7 is a front perspective view showing a horizontal movement state of a first probe block and a second probe block in a base block of a curved surface measuring instrument according to a preferred embodiment of the present invention.
FIG. 8 is a rear perspective view showing a horizontal movement state of a first probe block and a second probe block in a base block of a curved surface measuring instrument according to a preferred embodiment of the present invention. FIG.
FIG. 9 is a perspective view showing a case where a gap number display and a reference display are formed on a base block of a curved surface measuring apparatus according to a preferred embodiment of the present invention. FIG.

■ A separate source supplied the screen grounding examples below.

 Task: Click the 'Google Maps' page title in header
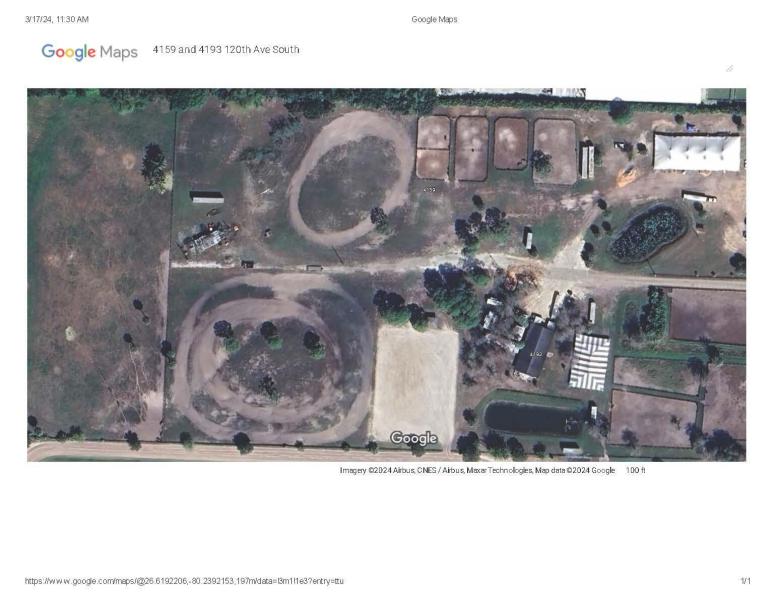tap(434, 19)
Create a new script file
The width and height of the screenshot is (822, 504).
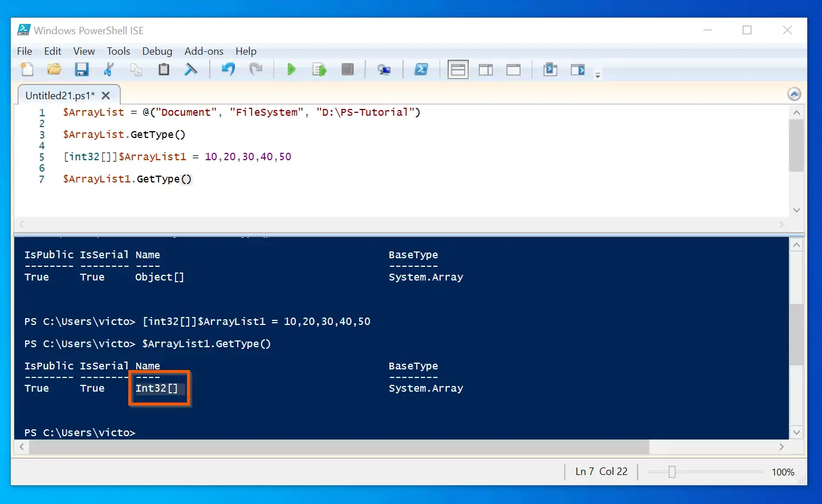tap(27, 70)
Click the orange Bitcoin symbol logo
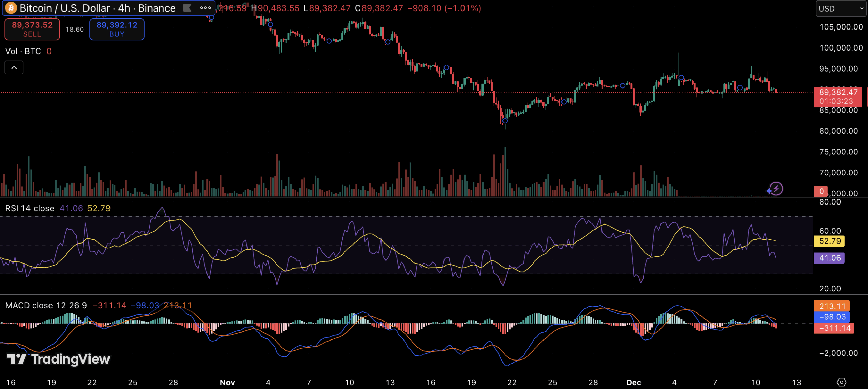Screen dimensions: 868x389 [11, 8]
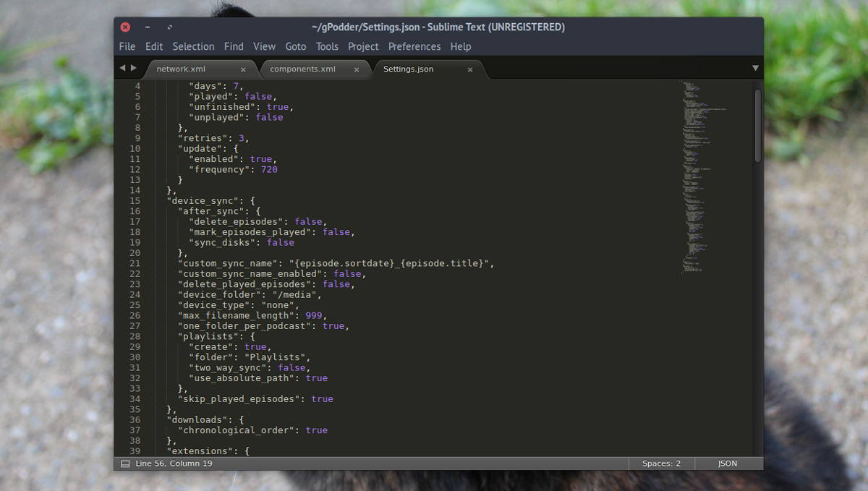Close the Settings.json tab

pyautogui.click(x=470, y=69)
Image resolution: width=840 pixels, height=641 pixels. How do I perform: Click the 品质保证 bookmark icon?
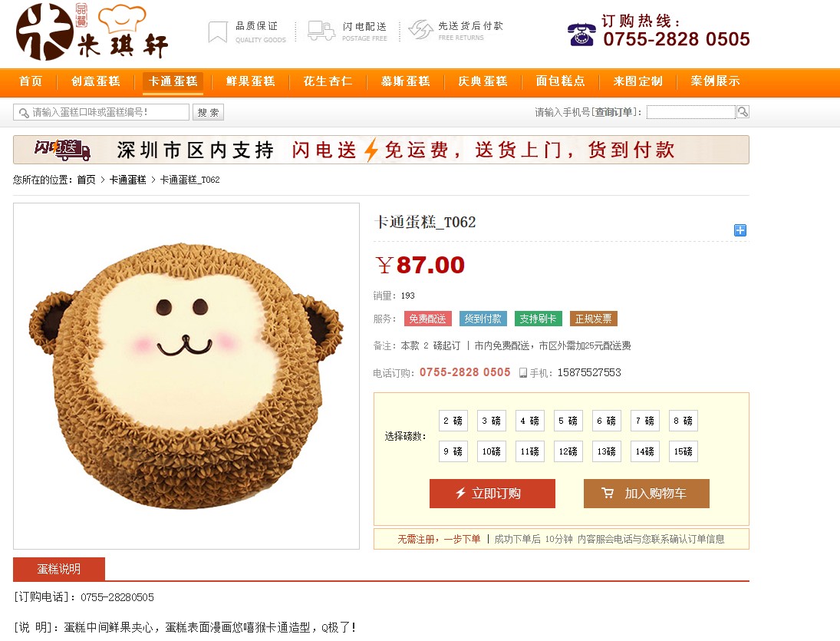pyautogui.click(x=218, y=32)
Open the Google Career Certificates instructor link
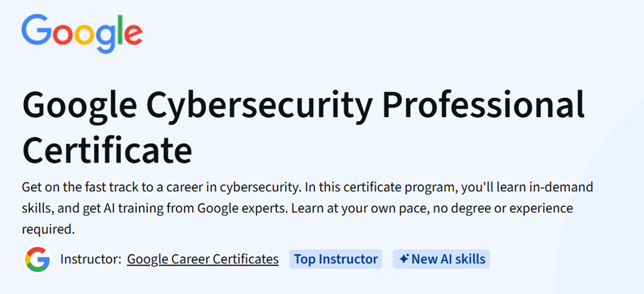 (x=202, y=259)
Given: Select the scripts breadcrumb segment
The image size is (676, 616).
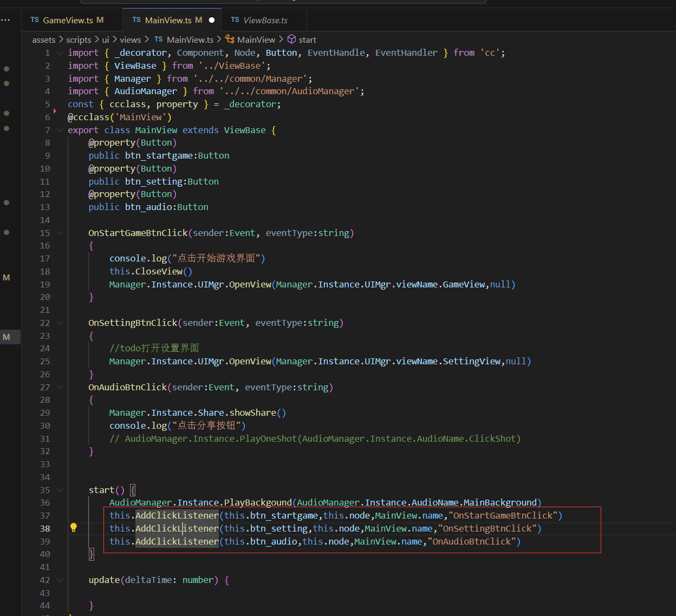Looking at the screenshot, I should (79, 40).
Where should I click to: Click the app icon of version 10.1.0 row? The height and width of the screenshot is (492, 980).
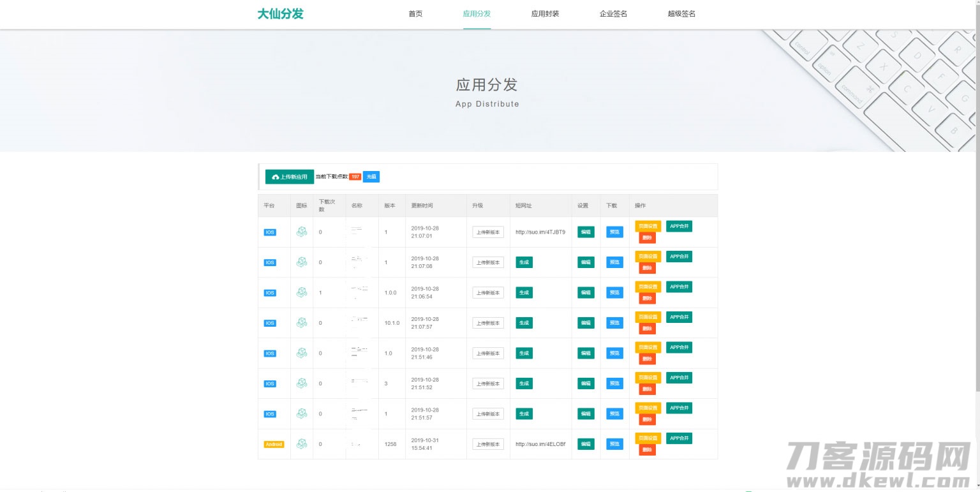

The present invention relates to a base block of a curved surface measuring instrument for measuring a curvature, a radius, an inner diameter, an outer diameter, and the like of a three-dimensional object and includes a through hole 11 for penetrating a probe 62 having a sensing probe tip 61, A main block (10) having an L-shaped guide (40) having a length in a horizontal direction; A first probe block 20 having a probe tip 21 at a lower portion thereof and having one side connected to the LM guide 40 and positioned at one side of the main block 10 so as to be movable in a horizontal direction; A second probe block 30 having a probe tip 31 at its bottom and connected to the LM guide 40 at one side thereof and positioned at the other side of the main block 10 so as to be movable in a horizontal direction; The handle 51 is rotatably coupled to the main block 10 and both ends of the length adjustable screw 52 extending from the handle 51 are connected to the first probe block 20 and the second probe block 50, And a length adjusting unit (50) fastened to the base block (30), respectively.

First, the base block according to the present invention is one of the configurations of a curved surface measuring instrument including a curved surface measuring instrument, a gage 60 equipped with a probe 62 having a sensing probe tip 61 at its distal end, and a base block .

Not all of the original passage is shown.